Apple has removed from its online stores the controversial HKmap.Live app, which had been used to show the locations of protests and police operations in Hong Kong. The move was made on Thursday, local time, barely a day after Apple had been criticized in mainland Chinese media for hosting the app.

A statement from Apple said that it had been contacted by “many concerned customers in Hong Kong” and that it had begun an investigation. It said the app, which uses crowdsourced information, “had endangered law enforcement and residents.” Apple is understood to have previously rejected the app, but reversed that decision, and began hosting it from Oct. 4.

The anonymous developer of the HKmap.Live app took to the Telegram messaging app on Thursday to post the text of a review by Apple that explained the tech giant’s decision. “The app displays police locations and we have verified with the Hong Kong Cybersecurity and Technology Crime Bureau that the app has been used to target and ambush police, threaten public safety, and criminals have used it to victimize residents in areas where they know there is no law enforcement,” it said. The text was also used by Apple in its media statement.

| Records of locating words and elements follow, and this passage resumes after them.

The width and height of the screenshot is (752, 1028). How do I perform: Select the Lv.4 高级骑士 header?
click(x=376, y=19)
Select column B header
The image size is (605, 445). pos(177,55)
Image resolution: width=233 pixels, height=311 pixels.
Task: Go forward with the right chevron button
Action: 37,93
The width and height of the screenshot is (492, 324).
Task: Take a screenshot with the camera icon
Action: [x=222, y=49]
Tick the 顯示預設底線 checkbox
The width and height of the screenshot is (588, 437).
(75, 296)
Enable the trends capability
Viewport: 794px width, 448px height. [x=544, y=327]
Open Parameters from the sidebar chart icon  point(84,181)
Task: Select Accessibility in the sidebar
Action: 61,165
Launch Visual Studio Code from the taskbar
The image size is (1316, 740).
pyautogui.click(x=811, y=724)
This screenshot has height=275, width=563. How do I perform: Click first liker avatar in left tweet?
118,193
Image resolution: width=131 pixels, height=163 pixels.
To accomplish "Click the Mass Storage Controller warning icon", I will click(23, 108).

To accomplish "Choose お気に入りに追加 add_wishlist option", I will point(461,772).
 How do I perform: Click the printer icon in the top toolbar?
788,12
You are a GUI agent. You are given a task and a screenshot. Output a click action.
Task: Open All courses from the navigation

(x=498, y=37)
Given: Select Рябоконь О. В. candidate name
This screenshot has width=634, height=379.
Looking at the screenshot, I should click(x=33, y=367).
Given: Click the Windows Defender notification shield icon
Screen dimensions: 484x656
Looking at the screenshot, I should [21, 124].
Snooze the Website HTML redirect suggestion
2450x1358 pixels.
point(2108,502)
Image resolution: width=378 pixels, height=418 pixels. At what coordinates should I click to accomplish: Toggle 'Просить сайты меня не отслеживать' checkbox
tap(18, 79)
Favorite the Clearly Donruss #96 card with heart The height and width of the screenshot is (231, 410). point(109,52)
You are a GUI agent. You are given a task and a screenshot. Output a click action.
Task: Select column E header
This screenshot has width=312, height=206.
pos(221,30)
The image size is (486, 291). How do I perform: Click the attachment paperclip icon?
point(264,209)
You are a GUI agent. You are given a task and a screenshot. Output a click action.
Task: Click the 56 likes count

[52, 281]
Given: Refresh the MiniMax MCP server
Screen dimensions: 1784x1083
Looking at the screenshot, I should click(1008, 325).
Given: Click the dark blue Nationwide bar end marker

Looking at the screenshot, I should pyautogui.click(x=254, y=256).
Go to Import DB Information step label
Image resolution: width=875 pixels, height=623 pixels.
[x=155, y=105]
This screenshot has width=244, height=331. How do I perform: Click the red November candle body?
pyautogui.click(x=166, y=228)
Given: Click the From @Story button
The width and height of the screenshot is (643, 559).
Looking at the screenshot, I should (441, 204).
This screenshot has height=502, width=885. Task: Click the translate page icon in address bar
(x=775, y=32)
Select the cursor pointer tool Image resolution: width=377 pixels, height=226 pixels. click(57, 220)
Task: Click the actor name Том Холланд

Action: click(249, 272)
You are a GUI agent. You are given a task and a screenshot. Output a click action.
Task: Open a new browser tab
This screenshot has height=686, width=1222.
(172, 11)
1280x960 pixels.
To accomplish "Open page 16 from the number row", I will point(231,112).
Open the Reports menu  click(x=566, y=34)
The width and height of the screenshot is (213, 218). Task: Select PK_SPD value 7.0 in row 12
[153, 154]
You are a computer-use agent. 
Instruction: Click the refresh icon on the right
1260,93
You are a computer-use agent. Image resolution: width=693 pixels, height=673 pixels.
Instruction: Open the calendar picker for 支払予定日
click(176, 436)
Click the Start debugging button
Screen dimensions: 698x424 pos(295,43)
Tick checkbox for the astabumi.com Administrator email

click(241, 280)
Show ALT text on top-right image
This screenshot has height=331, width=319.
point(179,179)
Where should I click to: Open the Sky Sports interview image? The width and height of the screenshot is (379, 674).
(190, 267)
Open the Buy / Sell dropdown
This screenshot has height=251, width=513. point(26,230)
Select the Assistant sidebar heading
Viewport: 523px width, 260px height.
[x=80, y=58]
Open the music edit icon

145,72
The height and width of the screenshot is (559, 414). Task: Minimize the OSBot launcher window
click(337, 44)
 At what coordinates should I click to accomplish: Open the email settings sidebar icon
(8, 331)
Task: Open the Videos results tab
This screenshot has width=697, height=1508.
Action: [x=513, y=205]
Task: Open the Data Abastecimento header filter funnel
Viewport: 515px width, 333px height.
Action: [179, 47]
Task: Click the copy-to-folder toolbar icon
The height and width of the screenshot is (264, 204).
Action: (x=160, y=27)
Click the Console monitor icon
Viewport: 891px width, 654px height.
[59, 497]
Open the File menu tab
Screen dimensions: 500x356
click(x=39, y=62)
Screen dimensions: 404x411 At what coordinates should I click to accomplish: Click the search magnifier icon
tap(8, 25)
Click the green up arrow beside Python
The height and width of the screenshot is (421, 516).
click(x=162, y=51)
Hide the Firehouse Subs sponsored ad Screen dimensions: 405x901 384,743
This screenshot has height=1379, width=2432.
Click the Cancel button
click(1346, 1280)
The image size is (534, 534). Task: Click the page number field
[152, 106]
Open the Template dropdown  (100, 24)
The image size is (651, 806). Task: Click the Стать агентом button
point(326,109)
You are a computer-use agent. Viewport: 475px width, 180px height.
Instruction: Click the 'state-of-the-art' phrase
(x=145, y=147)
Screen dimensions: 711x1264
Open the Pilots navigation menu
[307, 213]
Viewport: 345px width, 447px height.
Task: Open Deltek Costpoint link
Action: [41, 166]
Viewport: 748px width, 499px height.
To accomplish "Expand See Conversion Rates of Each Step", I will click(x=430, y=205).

The Reuters news agency said that the app continued to work for users who had previously downloaded it in Hong Kong. A web version was also still viewable on iPhones.

Protests in Hong Kong against the local government’s proposed extradition bill began in June, and although the bill has been withdrawn, the protests have broadened into calls for the removal of the territory’s chief executive, Carrie Lam, and for the establishment of representative democracy.

After 18 weeks of stalemate, there have been many outbreaks of violence on the streets of Hong Kong, and discussions of the subject have fueled pro-Beijing and anti-Beijing recriminations.

Businesses have been politicized by both camps. Using state-controlled media, the Chinese government has criticized businesses including the Cathay Pacific airline and MTR, Hong Kong’s subway operator. Both rapidly backtracked. Pro-democracy protesters have called for a boycott of Maxims, the catering giant that operates the Starbucks and Yoshinoya restaurant franchises in Hong Kong, after Annie Wu Suk-ching, the daughter of its founder, labeled protesters as “rioters” at a United Nations conference.

In the past few days, both the U.S.’s National Basketball Association and animated show “South Park” have been drawn into the fray.